(Exercise description)
The response should repeat word for word every line below from the one with "Click the duplicate track icon" to the one with "Click the Cap", inclusive, and nothing else; leave pictures out.

(Provided data)
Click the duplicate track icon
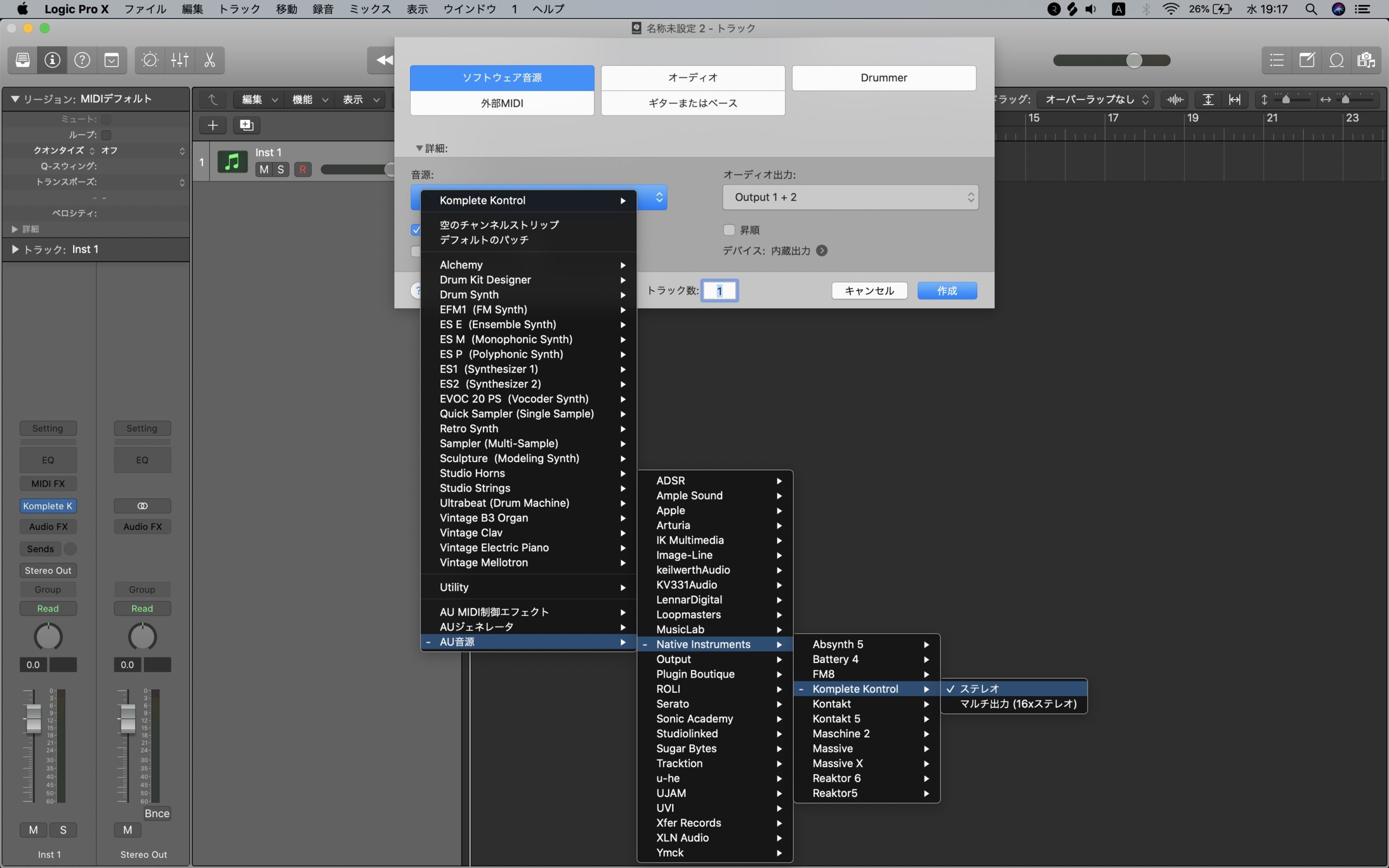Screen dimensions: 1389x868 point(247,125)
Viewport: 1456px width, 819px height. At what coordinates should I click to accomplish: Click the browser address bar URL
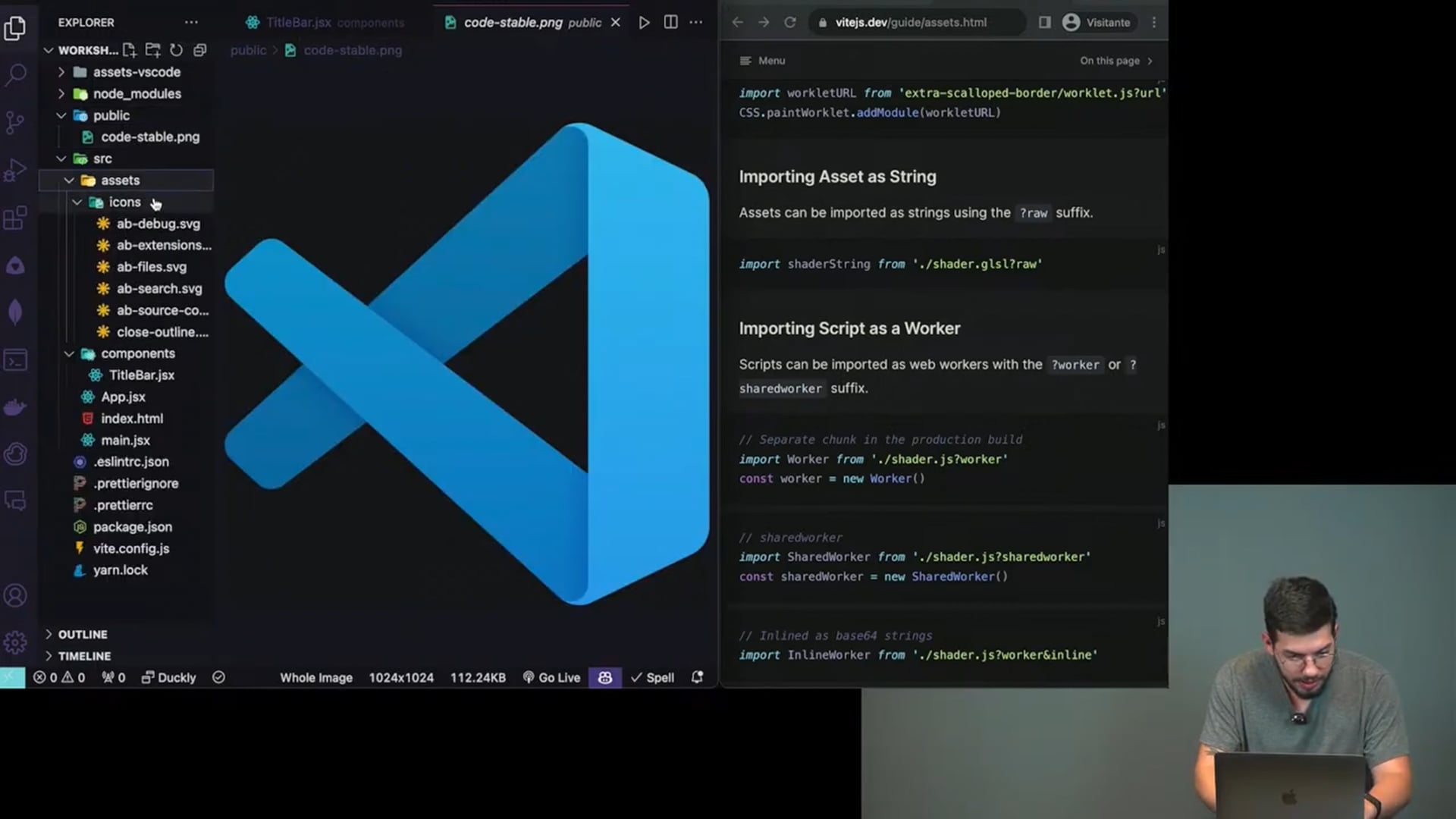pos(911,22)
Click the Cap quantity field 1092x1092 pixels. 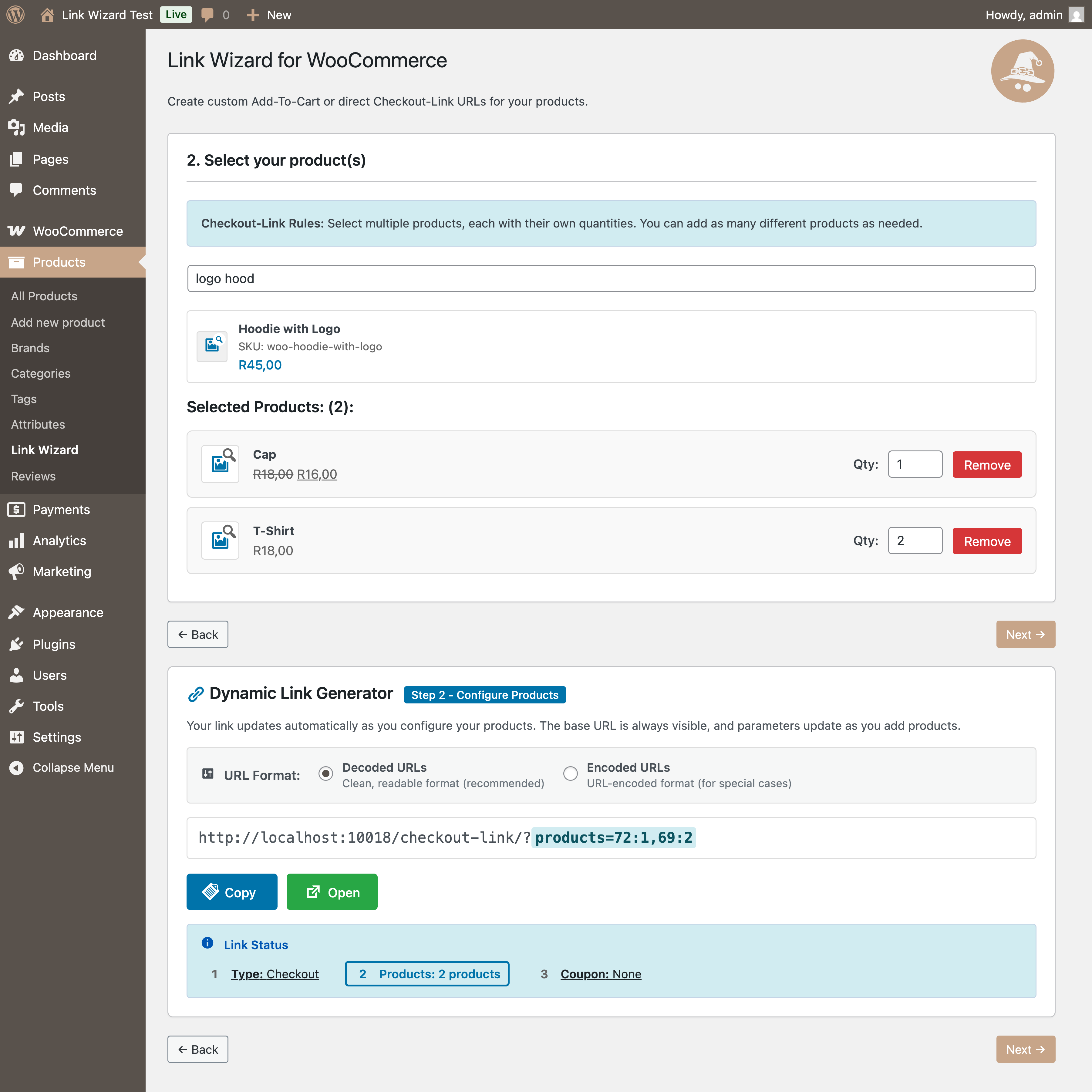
==
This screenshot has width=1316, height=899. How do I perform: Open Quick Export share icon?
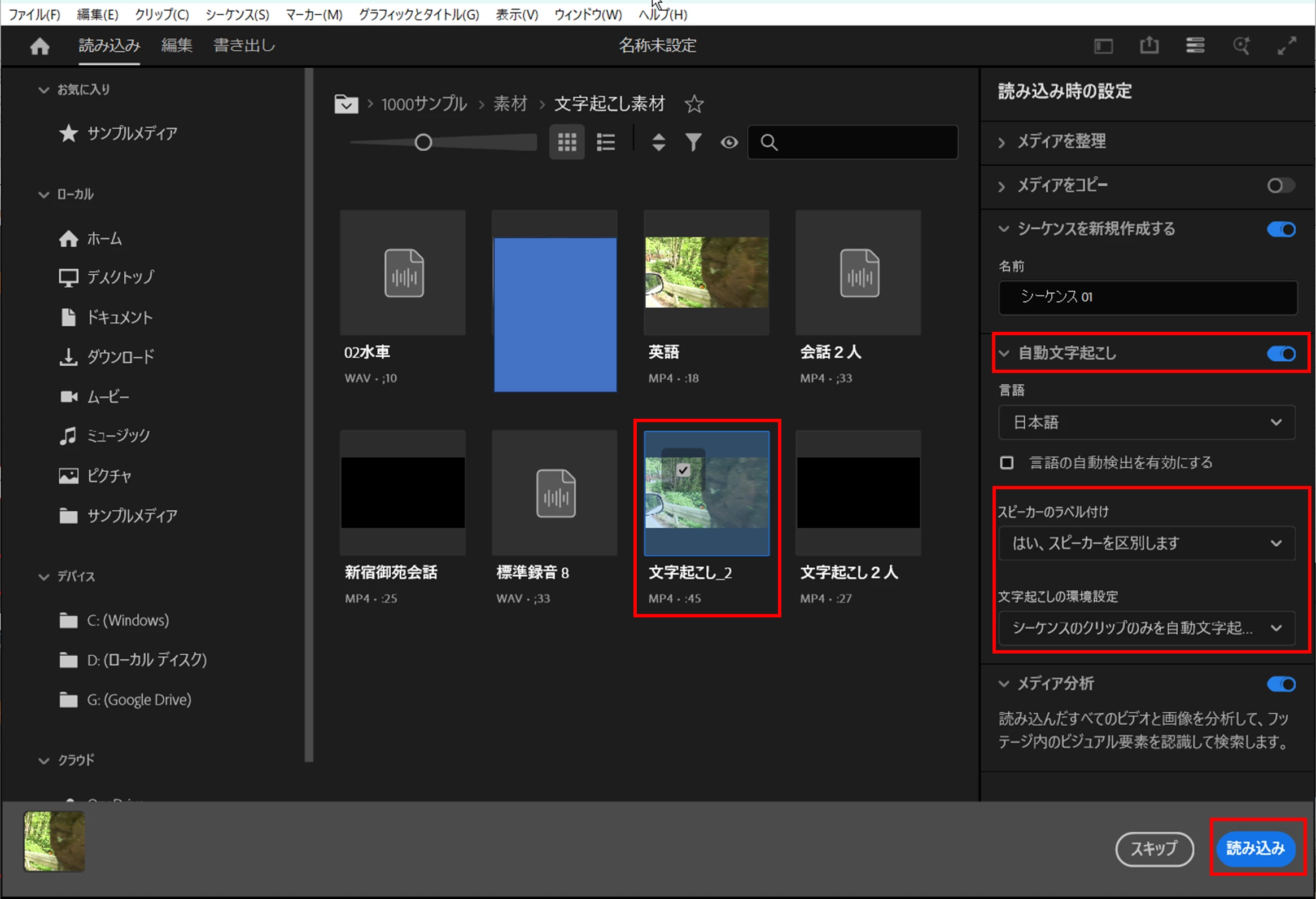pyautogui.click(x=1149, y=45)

(Solution to the problem)
Click the duplicate track icon
Screen dimensions: 1389x868 point(247,125)
Viewport: 1456px width, 819px height. At what coordinates should I click to accomplish: Click the browser address bar URL
pos(911,22)
Click the Cap quantity field 1092x1092 pixels. 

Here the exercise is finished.